╔══

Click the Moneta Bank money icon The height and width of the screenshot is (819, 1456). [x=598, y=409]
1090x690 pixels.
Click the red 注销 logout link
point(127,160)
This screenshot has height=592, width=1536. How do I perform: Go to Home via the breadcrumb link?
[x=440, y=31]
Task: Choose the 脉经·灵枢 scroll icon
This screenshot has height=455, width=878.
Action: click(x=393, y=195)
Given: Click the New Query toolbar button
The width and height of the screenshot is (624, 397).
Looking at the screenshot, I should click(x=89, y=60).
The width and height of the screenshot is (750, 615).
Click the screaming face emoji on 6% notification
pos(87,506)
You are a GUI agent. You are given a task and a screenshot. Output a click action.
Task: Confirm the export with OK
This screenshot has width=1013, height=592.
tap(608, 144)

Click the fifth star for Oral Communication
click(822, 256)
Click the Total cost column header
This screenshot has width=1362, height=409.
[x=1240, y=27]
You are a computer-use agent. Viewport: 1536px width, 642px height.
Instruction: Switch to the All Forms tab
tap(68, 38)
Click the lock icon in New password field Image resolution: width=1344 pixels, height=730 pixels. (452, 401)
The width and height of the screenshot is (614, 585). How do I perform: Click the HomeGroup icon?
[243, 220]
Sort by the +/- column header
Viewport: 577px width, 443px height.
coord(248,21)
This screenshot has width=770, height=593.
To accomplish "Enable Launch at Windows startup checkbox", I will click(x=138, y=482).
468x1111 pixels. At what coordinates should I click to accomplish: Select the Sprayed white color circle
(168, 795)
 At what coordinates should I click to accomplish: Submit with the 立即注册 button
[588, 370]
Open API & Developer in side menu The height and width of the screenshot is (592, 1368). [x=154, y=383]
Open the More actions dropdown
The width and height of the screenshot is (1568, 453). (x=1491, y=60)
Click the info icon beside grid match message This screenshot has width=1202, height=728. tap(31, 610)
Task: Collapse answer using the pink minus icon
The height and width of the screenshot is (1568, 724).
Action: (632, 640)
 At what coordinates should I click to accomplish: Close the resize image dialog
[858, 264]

╚══

Nothing but a number is expected here: the number of lines in the entries that include the word "agent".

2